Logic-based Task Representation and Reward Shaping in Multiagent Reinforcement Learning
Nishant Doshi
TL;DR
The paper tackles scalable policy synthesis for multi-agent systems under temporal task specifications expressed in Linear Temporal Logic (LTL). It introduces Logically Constrained guided Multiagent Q Learning (LCgMQL), a model-free approach that augments MDP states on-the-fly with automaton states derived from the LTL formula, and uses a progress-based potential reward to guide learning while leveraging an options framework to reduce sample complexity. By translating LTL into a Büchi automaton and composing it with the joint transition system to form a product MDP, the method enables correct-by-design controllers without explicitly learning the transition model. Empirical results in gridworlds show that reward shaping and the use of options significantly accelerate convergence, suggesting practical scalability for centralized multi-agent planning under complex temporal goals.
Abstract
This paper presents an approach for accelerated learning of optimal plans for a given task represented using Linear Temporal Logic (LTL) in multi-agent systems.
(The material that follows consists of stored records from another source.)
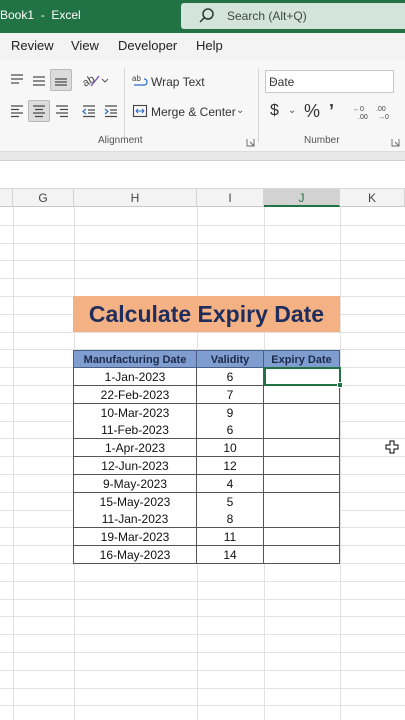 The height and width of the screenshot is (720, 405). I want to click on svg-text: →0, so click(384, 118).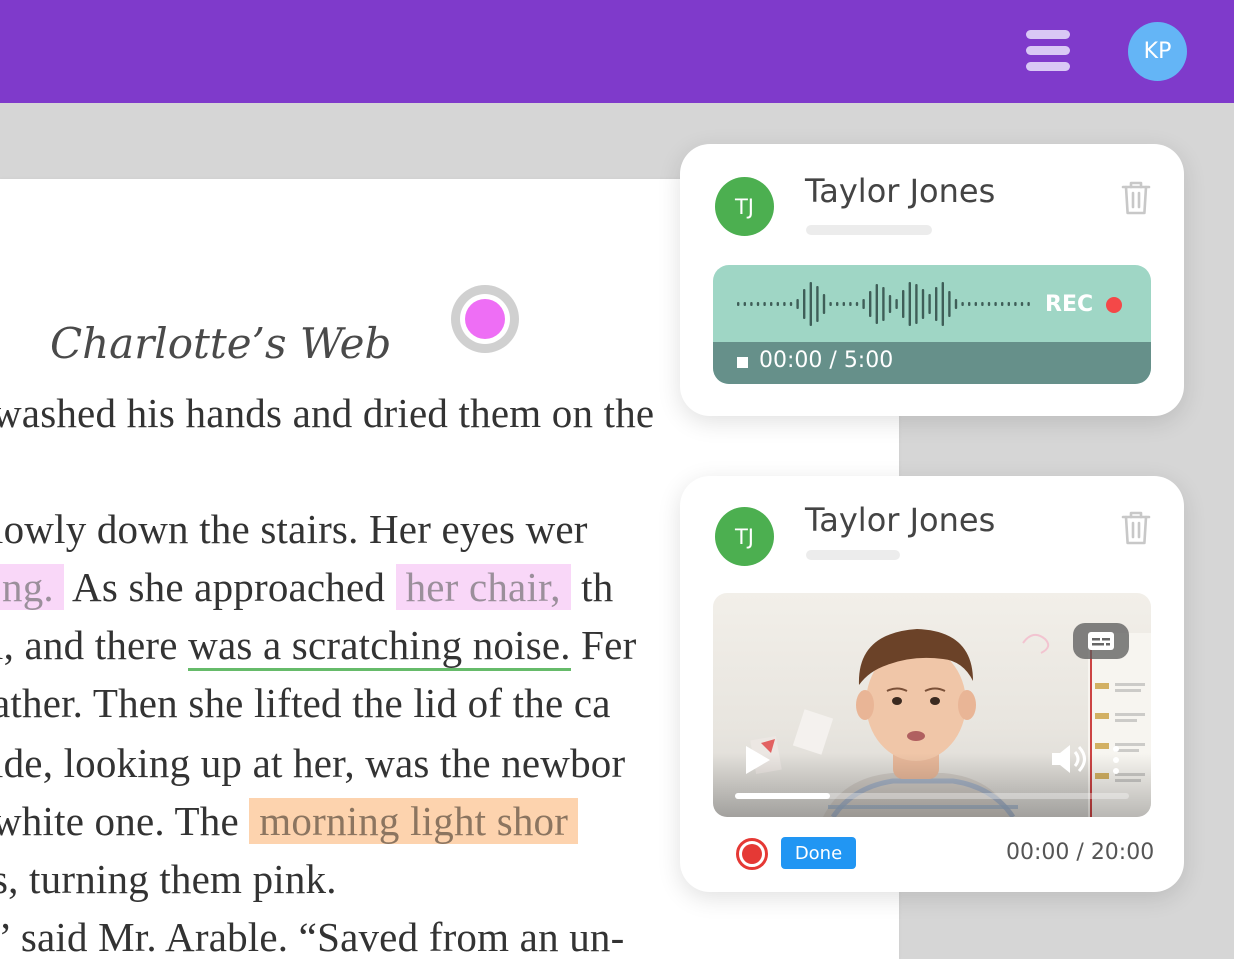 This screenshot has height=959, width=1234. I want to click on recording-time: 00:00 / 5:00, so click(826, 360). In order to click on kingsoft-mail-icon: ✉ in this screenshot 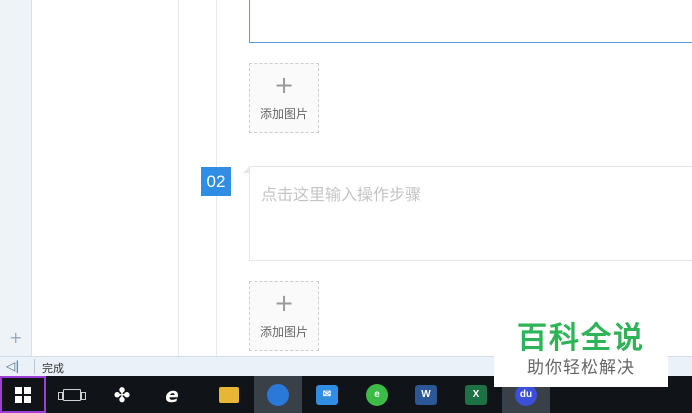, I will do `click(327, 394)`.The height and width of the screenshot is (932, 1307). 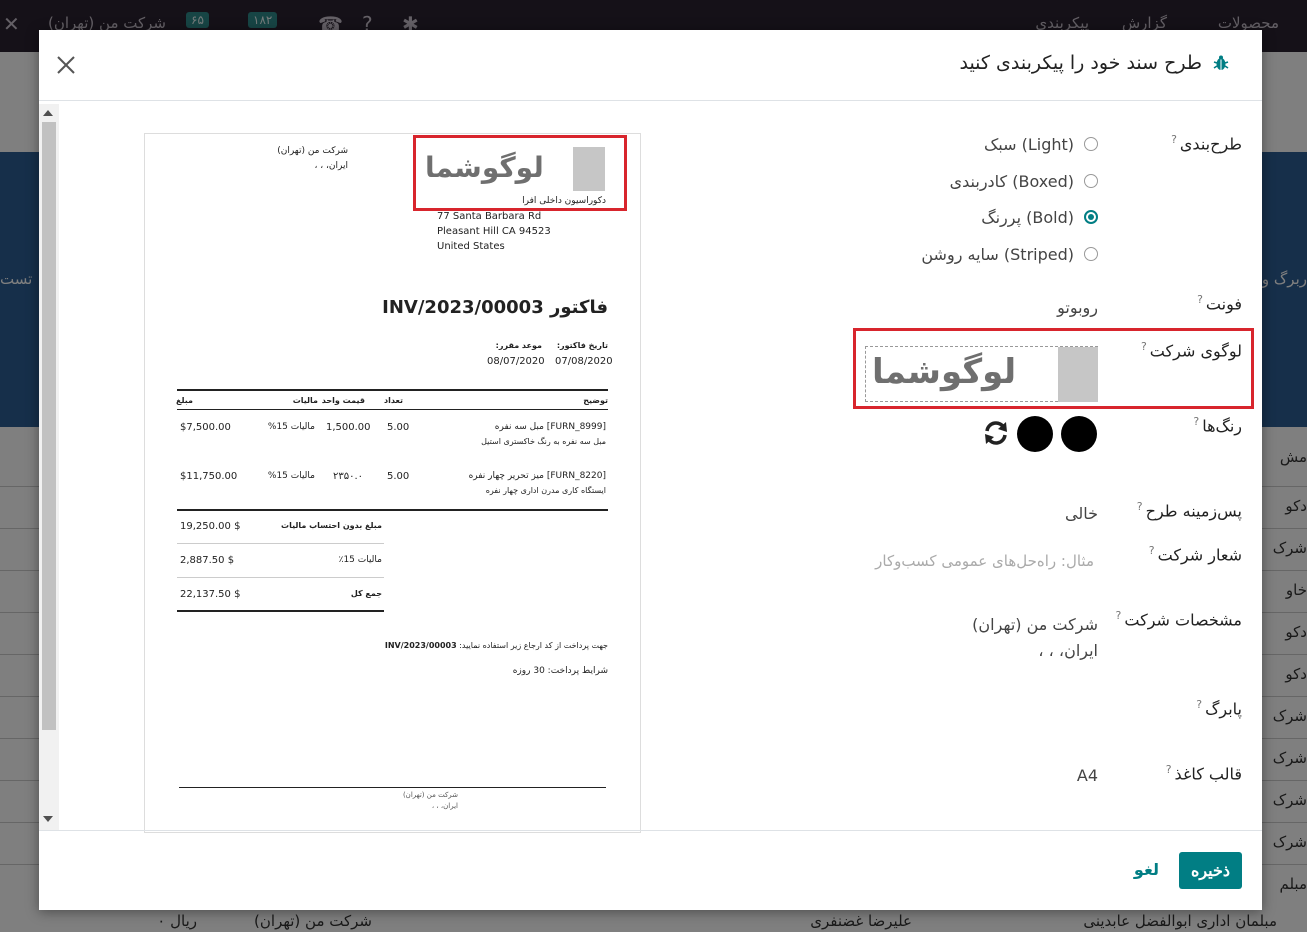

Given a set of options (temporally abstract actions) available to each agent, we convert the task specification into the corresponding Buchi Automaton and proceed with a model-free approach which collects transition samples and constructs a product Semi Markov Decision Process (SMDP) on-the-fly. Value-based Reinforcement Learning algorithms can then be used to synthesize a correct-by-design controller without learning the underlying transition model of the multi-agent system. The exponential sample complexity due to multiple agents is dealt with using a novel reward shaping approach. We test the proposed algorithm in a deterministic gridworld simulation for different tasks and find that the reward shaping results in significant reduction in convergence times. We also infer that using options becomes increasing more relevant as the state and action space increases in multi-agent systems.